## Provided text
There is no restaurant in Birmingham which does colour like Chakana. Robert Otiz’s Peruvian food is a visual kaleidoscope of brightly lit shades, as if food drawn from the mind of a child imagining their perfect dinner. Each dish uses a Mark Rothko palate with Jackson Pollock flourishes or, more likely, draws from the dreamscape painting of Pablo Amaringo whose art was the result of drinking hallucinogenic plant brews.
The squid dish could be from one of these drug-addled visions of Amaringo; a white base with softly cooked strands of squid bobbing on the surface. Flecks of green and blobs of jet black and gold set within lipstick pink. It is food almost too pretty to eat. Almost. That’s a lie; it demands to be eaten. Dive in deep and it rewards you with savoury notes spiked with acidity, where garlic presents as gentle heat rather than a fierce pungency. There is the subtle tang of chive and a brightness from plenty of lime, whilst at the base sits a creamed starch; fudgy and substantial. It is glorious.
Prior to this is bread naturally dyed from a Peruvian grain to a purple the shade of Barney the Dinosaur, best used to dredge the bottom of a bumblebee yellow corn ceviche simultaneously sour and sweet. There are cork-sized rolls of mashed potato the colour of amaranth dressed in white crab meat and slithers of pickled onions the quiet pink of a baby-grow, best washed down with Pisco Sours, impeccably made and vivacious. We try three different types of quinoa; green, orange, and purple – as if this were Mardi Gras and not a former bank in Moseley – brunch like, with something akin to guacamole underneath it all. Everything has a freshness to it. It is food to enliven the soul.

## Material
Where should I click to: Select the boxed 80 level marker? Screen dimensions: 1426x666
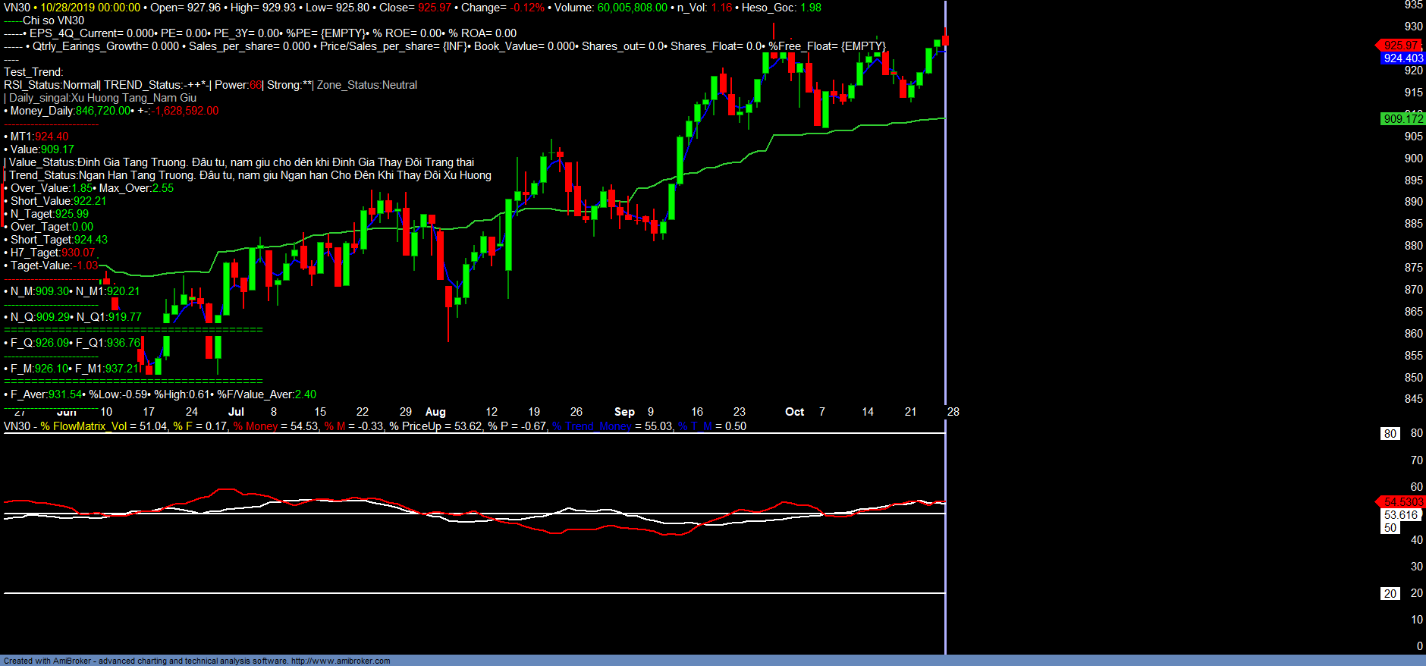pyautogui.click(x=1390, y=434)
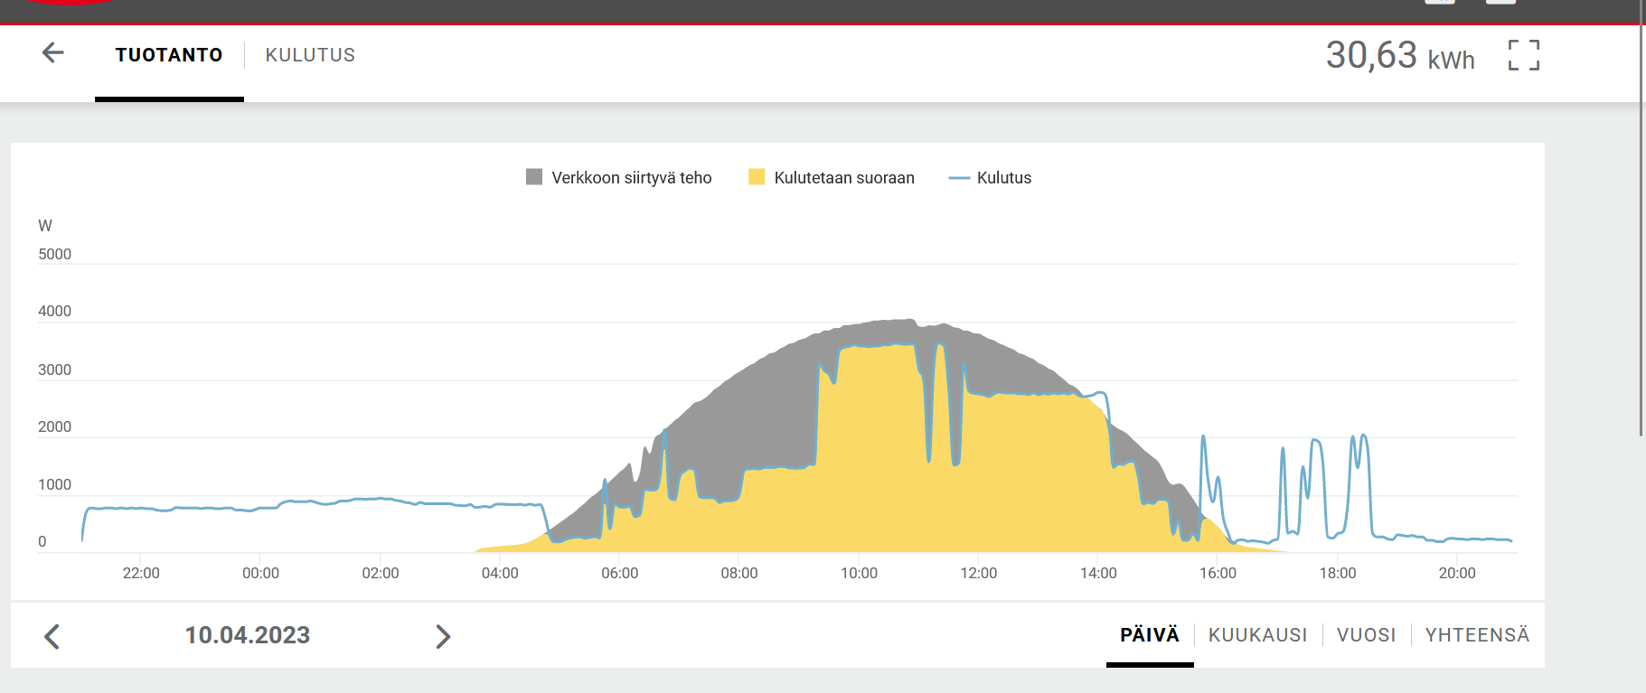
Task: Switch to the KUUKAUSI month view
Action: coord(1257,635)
--
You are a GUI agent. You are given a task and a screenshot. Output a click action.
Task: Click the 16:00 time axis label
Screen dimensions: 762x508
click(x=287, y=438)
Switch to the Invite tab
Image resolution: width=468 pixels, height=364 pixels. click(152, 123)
--
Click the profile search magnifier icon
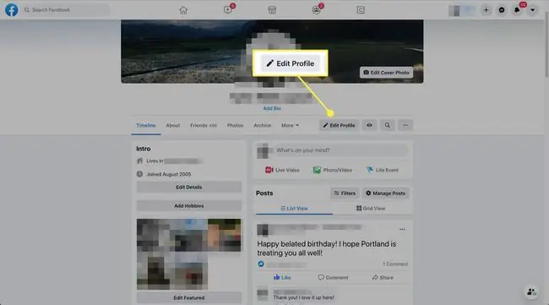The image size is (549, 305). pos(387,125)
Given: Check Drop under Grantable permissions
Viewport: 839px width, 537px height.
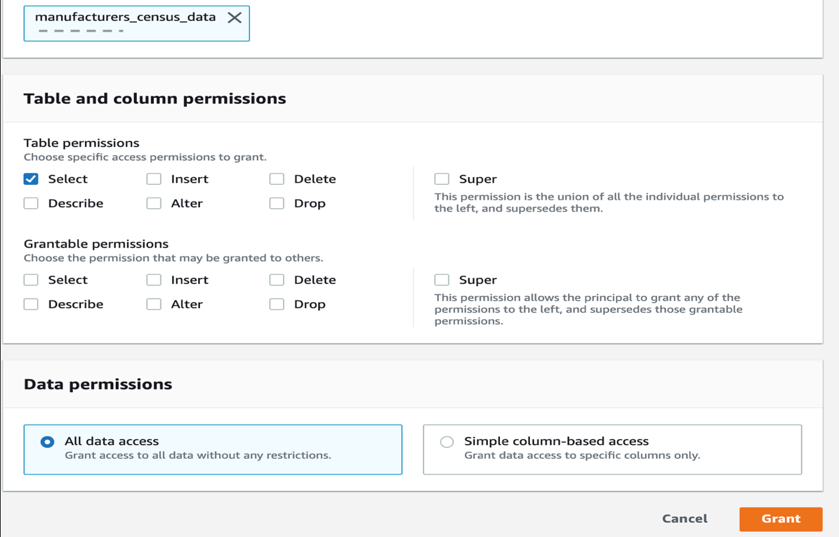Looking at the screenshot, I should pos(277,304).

## Problems and tasks
1 > In the rows, rewrite the stretch from the line containing "You are a GUI" through the line containing "Image resolution: width=468" as a numbered list, omitting any blank lines.
2 > Write the next part of the Chakana restaurant review, starting right after its final sentence.

## Answers to each task
1 >
1. You are a GUI agent. You are given a task and a screenshot. Output a click action.
2. Task: Click the 16:00 time axis label
3. Screen dimensions: 762x508
4. click(x=287, y=438)
5. Switch to the Invite tab
6. Image resolution: width=468 pixels, height=364 pixels. click(152, 123)

2 >
Mains are as much about substance as pleasure. Pork belly, fatty and rich, comes fully dressed for a night out with folds of roasted pepper, carrots, courgettes, wilted leaves, beetroot and beans lounging on the crispy skin like ReesMoggs half asleep on a parliamentary bench. A sticky, almost molasses sauce adds a brooding depth. We try a rump of lamb with a purée of violet potatoes with white beans, which is the closest Robert will get to a conventional English dish, lifted with the suggestion of chilli and some earthy spices. A fat lobe of squash shows what Ortiz can do with vegetables alone. Roasted with the skin on and with ribbons of courgette hiding underneath the delicate carrot tuile, the key is the acidulated ricotta sauce with chive that almost fools me into thinking it’s wild garlic.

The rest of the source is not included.